In fact, it is a reduction of state contributions right now that's behind the UM Board of Regents' decision to raise tuition.

And, as we saw above, Gallagher admits in his most recent email the money still comes from the campus general fund.

So there's no inaccuracy here

UM's Endorsement of Islam

And there's one more talking point I want to include:

“Why are you furthering a specific religion?

“We are not furthering one faith over another. Instead, we are providing a service that many of our students need and value. This project also means that other campus restrooms can better serve the needs of all students.”

This is the worst kind of language-twisting. Any action good or bad, from shoveling someone’s snow to pushing drugs to committing murder-for-hire, can be called “providing a service” that somebody “needs and values.” The point isn’t whether the University is providing a service, but whether the University is placing public resources at the service of a particular religion in an unlawful way.

Clearly, the foot-bath project is furthering Islam in preference to all other faiths, or to any purely secular point of view. All students, Muslim and nonMuslim, are required to pay student fees that in turn are diverted to support this project. Meanwhile, only one class of students stands to benefit from the foot baths--Muslim students.

And as for the project freeing up other campus restrooms to better serve the needs of all students, that's an example of solving one problem by creating another. It was the University that created the restroom problem in the first place by tolerating student misuse of the facilities.

Nor is it at all likely that installing only two foot baths, in different buildings, is going to solve the problem of “accommodating” 950 Muslim students, in addition to Muslim staff and faculty, whom we are told need to wash their feet before praying five times a day.

More likely than not, there are still going to be students far off in other campus buildings who aren't going to travel to the University Center or the Fairlane Center to wash their feet. There will still be misuse of the campus's other restrooms.

So the real cost: $80 grand. And now the Board of Regents are boosting tuition at UM-Dearborn 7.9%.

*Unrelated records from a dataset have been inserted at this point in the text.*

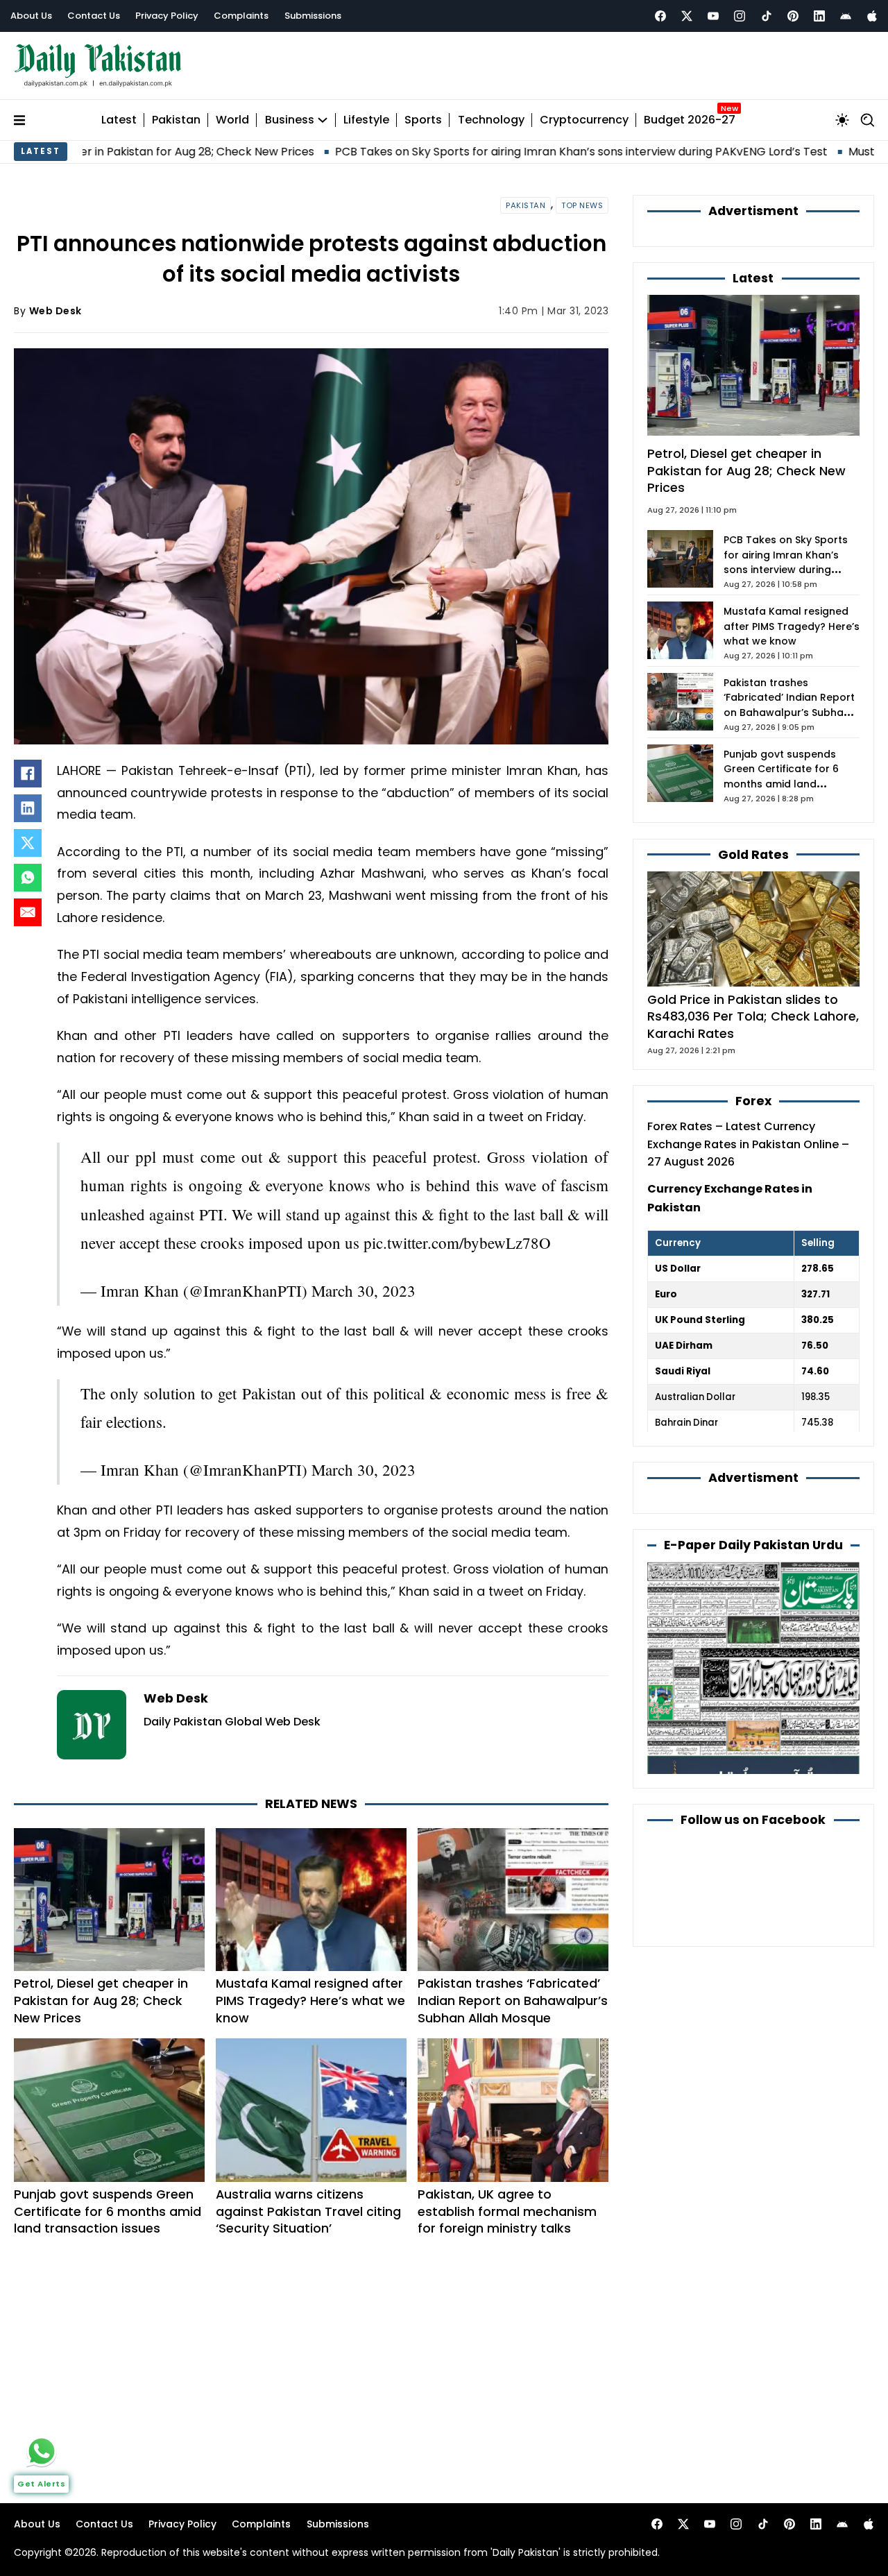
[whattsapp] (41, 2451)
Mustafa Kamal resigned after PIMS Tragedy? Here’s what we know (310, 2000)
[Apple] (872, 16)
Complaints (241, 15)
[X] (28, 843)
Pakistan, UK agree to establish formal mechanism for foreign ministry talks (507, 2211)
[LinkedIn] (28, 808)
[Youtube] (713, 16)
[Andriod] (845, 16)
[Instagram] (739, 16)
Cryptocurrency (584, 120)
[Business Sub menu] (322, 120)
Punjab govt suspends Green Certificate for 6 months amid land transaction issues (107, 2211)
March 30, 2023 (363, 1290)
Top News (582, 205)
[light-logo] (101, 65)
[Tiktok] (766, 16)
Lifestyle (366, 120)
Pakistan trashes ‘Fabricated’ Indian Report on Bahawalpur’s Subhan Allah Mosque (513, 2000)
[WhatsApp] (28, 878)
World (232, 120)
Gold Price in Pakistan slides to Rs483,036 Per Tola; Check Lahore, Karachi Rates (753, 1016)
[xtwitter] (686, 16)
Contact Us (93, 15)
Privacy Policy (166, 15)
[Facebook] (660, 16)
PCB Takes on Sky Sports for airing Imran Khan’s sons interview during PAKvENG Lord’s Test (487, 152)
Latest (119, 120)
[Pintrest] (793, 16)
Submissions (312, 15)
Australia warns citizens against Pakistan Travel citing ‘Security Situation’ (308, 2211)
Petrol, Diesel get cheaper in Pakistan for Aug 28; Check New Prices (101, 2000)
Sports (423, 120)
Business (289, 120)
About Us (31, 15)
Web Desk (55, 311)
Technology (491, 120)
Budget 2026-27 (689, 120)
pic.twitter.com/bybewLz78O (457, 1242)
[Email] (28, 912)
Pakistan (176, 120)
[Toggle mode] (842, 120)
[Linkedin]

Which only makes the $80,000 price tag seem like an even worse idea.


Anonymous said...

Great job Underground. These outrages are reported but, rarely does anyone ever commit time to pursue the truth. Please keep us posted. I will send this link to my contacts and encourage other to do the same.

Sabra said...

Excellent read about this issue!

It's always just the ONE religion that seems to be able to dictate that it IS above all others - or so it would surely seem - as evidenced by their refusal to assimilate into a culture where these problems and situations just didn't seem to require so much "special" attention as they do of late. Apparently that little clause "separation of Church and State" was not meant to include islam or we wouldn't be reading posts like this!

Way past due time to get this crap out of the forefront - it doesn't belong anywhere! You want to wash your feet umpteen times a day, fine with me, but do it in the privacy of your own home or dorm room. The rest of us don't need to be subjected to your personal hygiene routine. Get this crap out of the public schools - this separate prayer lead by a non-teacher outside of instruction time is bullsh^t. Take off those foolish veils which are not required by your so-called religion and are either learn to be a part of the culture here or go back to the Middle East where in a few years after the oil money has dried up you can go back to living in tents and riding camels in the desert.

Ronbo said...

Thanks for posting this article!

This is how it begins....with small demands that mount as the years pass.

The only proper response is to deny Islam any special favors as a religion from the very beginning.

A pity no conservative group is planning a lawsuit. What about the Federalist Society? Losing a multi-million dollar lawsuit would get the attention of the Leftards.

Cheers, Ronbo

Anonymous said...

Saw the photo published in the New York Times. Looks like an European urinal I have seen in Germany. Since it's a unisex facility, I guess anyone can use it as such.

Why do they need a "Unisex" toilet anyhow?